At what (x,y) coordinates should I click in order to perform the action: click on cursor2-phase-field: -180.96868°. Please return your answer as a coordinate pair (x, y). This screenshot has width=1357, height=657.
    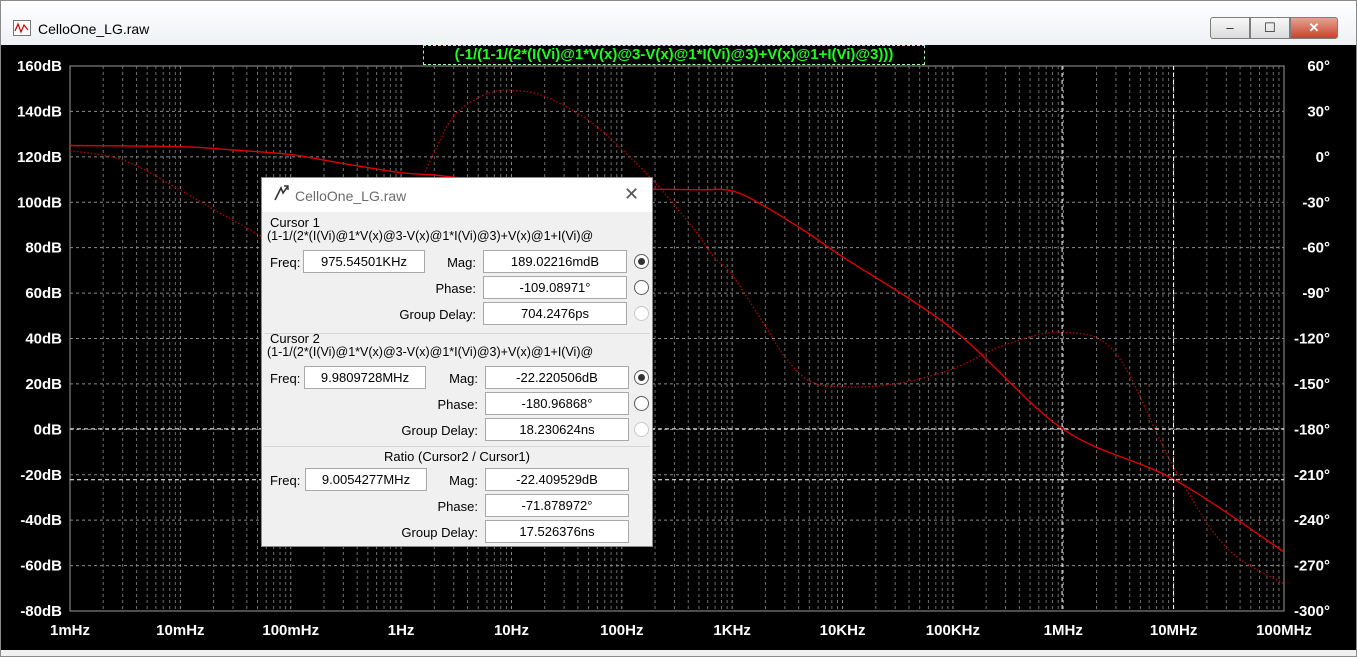
    Looking at the image, I should click on (557, 404).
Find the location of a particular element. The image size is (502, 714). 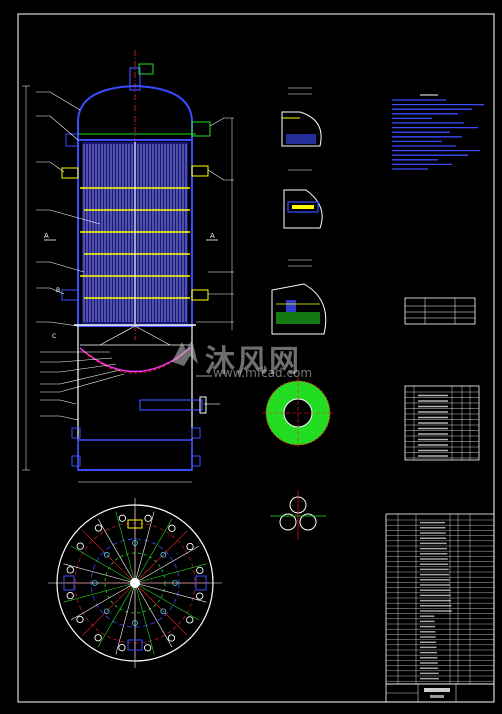

top-nozzle-flange is located at coordinates (146, 69).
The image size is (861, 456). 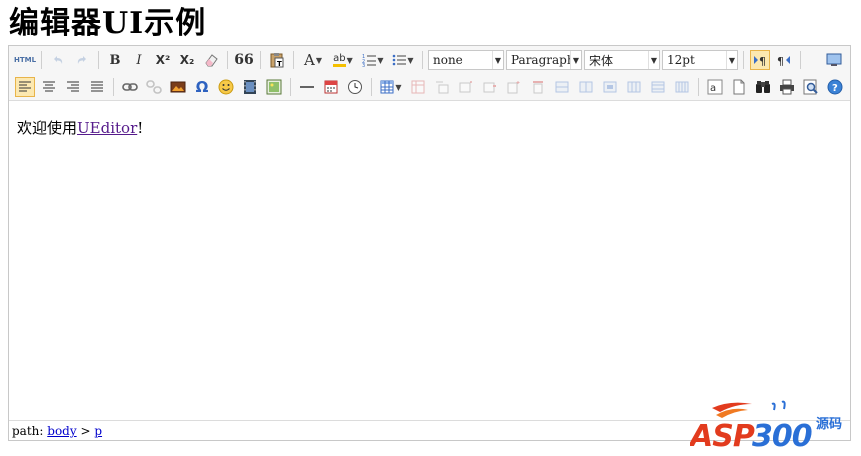 What do you see at coordinates (274, 87) in the screenshot?
I see `attachment-button` at bounding box center [274, 87].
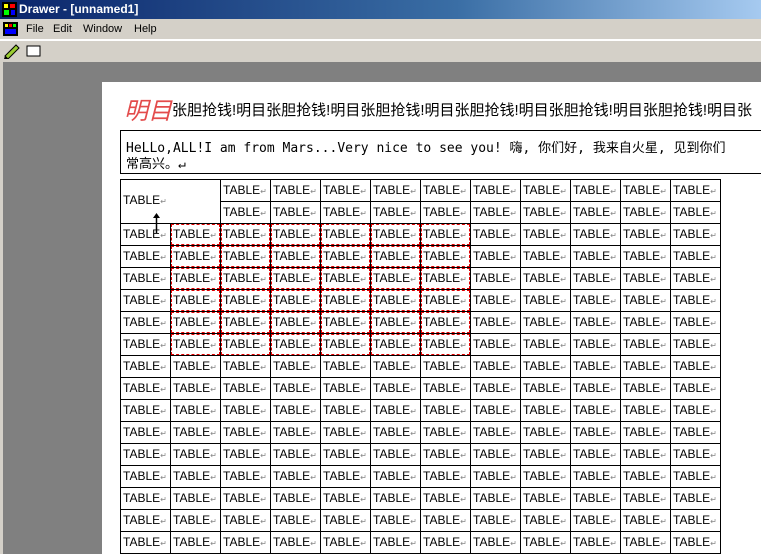 This screenshot has width=761, height=554. Describe the element at coordinates (34, 51) in the screenshot. I see `rectangle-icon` at that location.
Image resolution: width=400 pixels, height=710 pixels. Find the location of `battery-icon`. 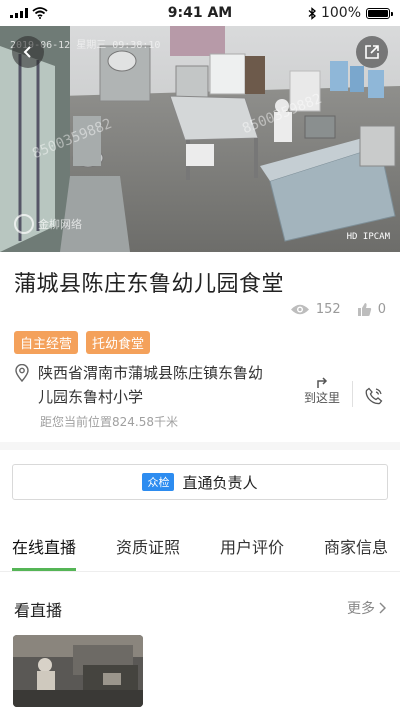

battery-icon is located at coordinates (380, 13).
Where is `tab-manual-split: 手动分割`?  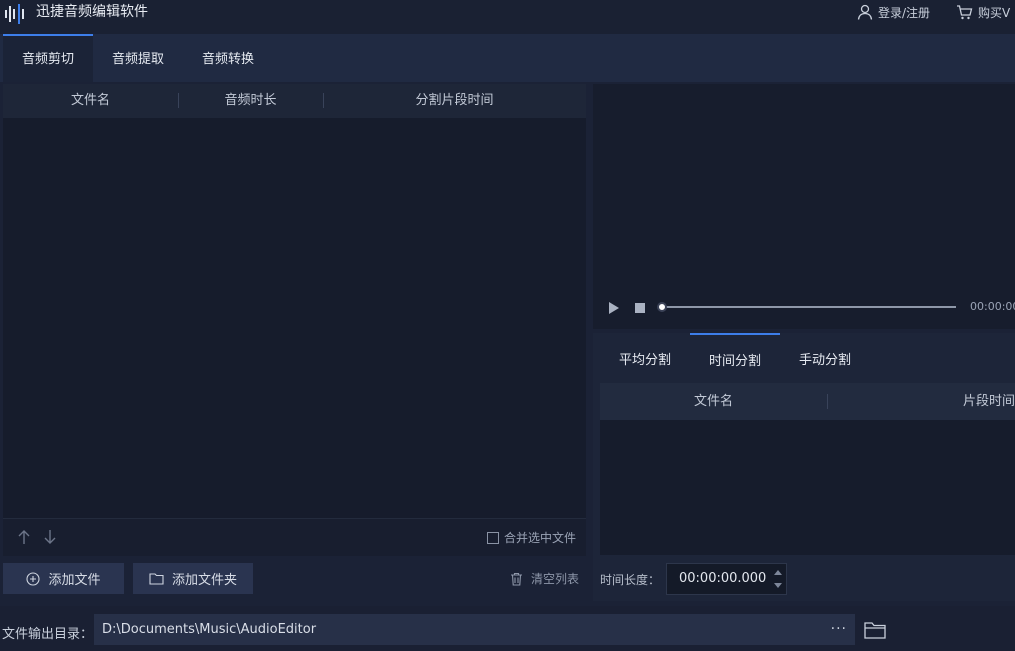
tab-manual-split: 手动分割 is located at coordinates (825, 358).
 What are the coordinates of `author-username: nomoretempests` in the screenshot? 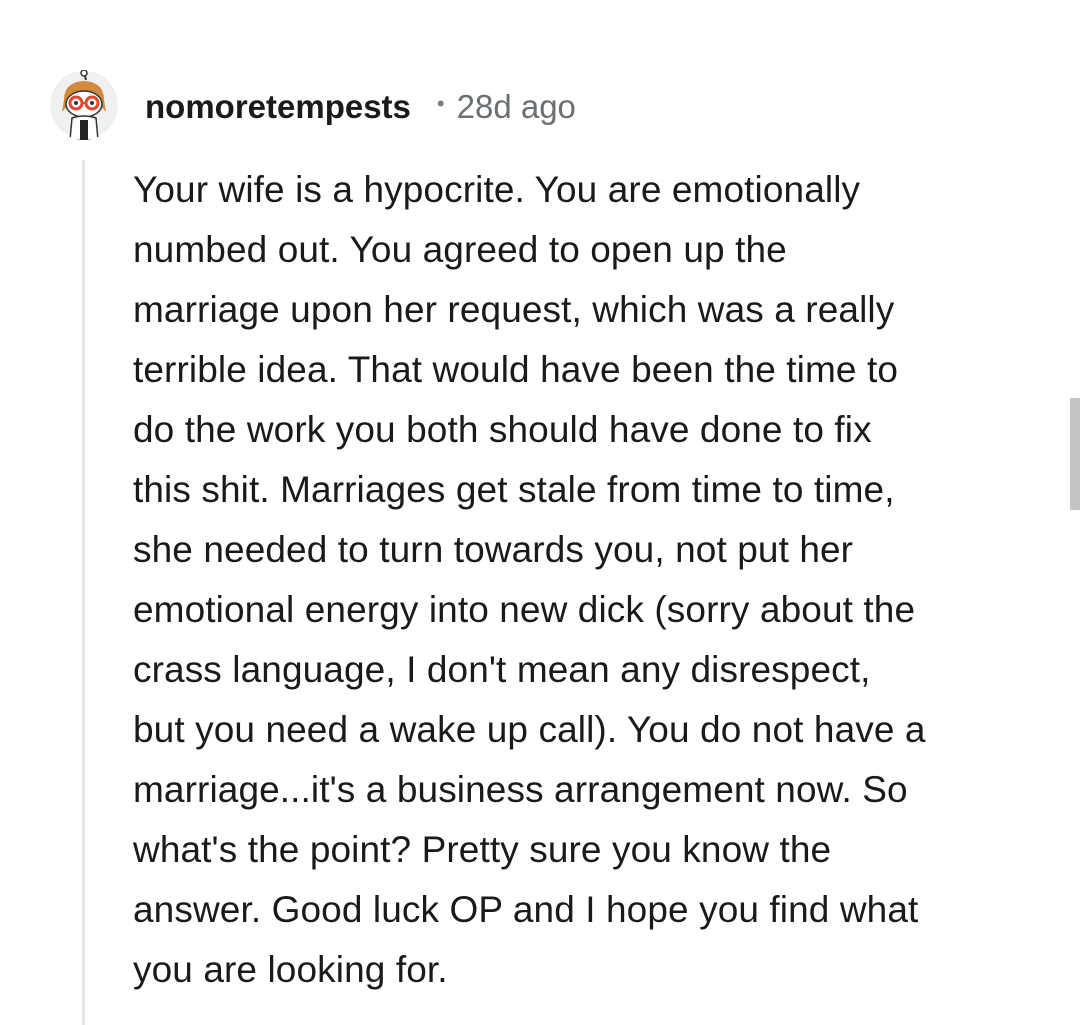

....

Please rewrite the data from its start through the line containing "top-nozzle-flange is located", swapping "screenshot" for "capture" and keeping everything else the same. Leave the pictures out of your answer.

Task output:
At what (x,y) coordinates should I click in order to perform the action: click on cursor2-phase-field: -180.96868°. Please return your answer as a coordinate pair (x, y). This capture has width=1357, height=657.
    Looking at the image, I should click on (557, 404).
Find the location of a particular element. The image size is (502, 714). 

top-nozzle-flange is located at coordinates (146, 69).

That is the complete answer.